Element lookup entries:
┌──

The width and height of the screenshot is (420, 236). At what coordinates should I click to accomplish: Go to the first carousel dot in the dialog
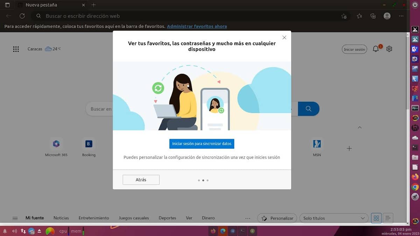(199, 180)
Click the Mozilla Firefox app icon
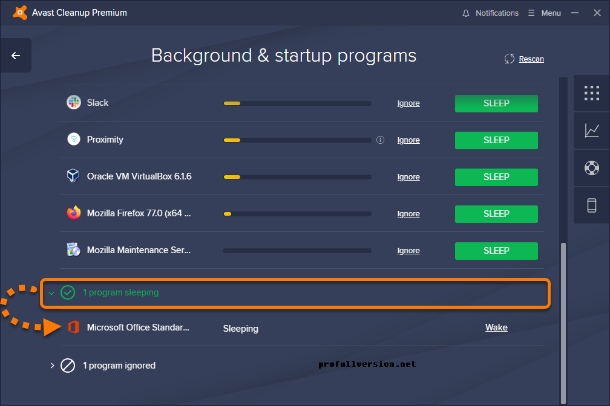 [x=74, y=213]
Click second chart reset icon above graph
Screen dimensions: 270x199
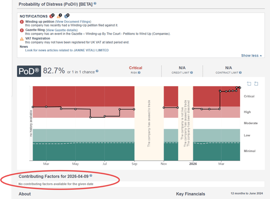pyautogui.click(x=256, y=84)
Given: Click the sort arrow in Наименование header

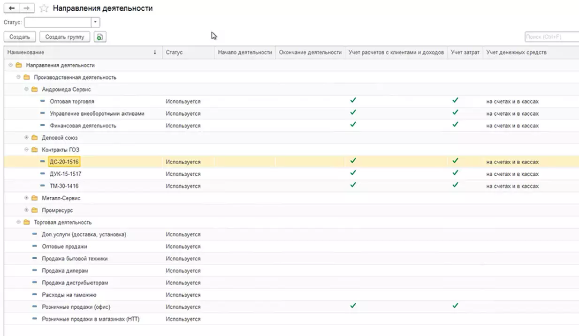Looking at the screenshot, I should pos(155,52).
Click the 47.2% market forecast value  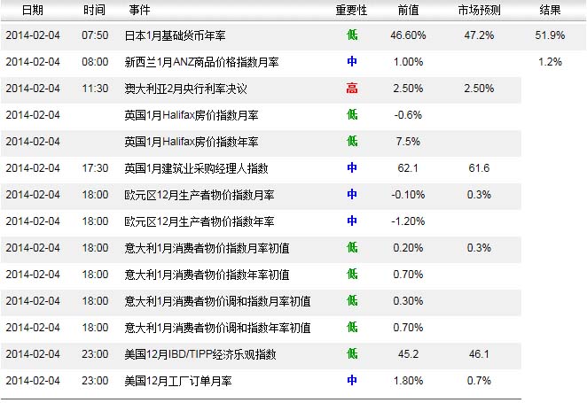coord(479,35)
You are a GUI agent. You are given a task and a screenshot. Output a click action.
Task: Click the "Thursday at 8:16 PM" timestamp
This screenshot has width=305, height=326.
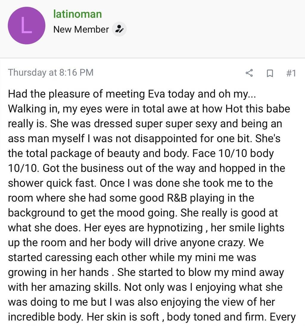[x=51, y=72]
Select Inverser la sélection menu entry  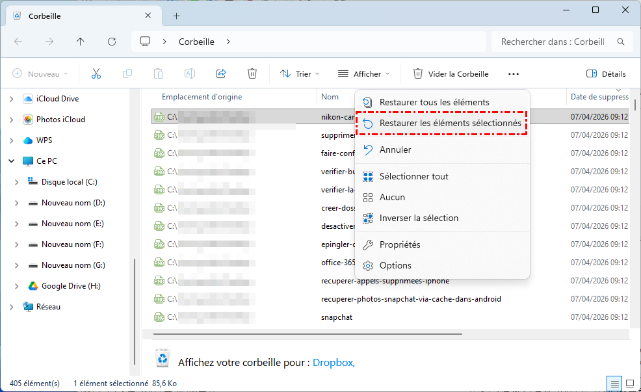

└──

TASK PROMPT:
Please repeat word for word everything from the line containing "You are a GUI" down to the end of the entries, leaving out the pictures.

RESULT FOR THIS TASK:
You are a GUI agent. You are given a task and a screenshot. Output a click action.
Task: Click the "Thursday at 8:16 PM" timestamp
This screenshot has width=305, height=326.
[x=51, y=72]
Select Inverser la sélection menu entry  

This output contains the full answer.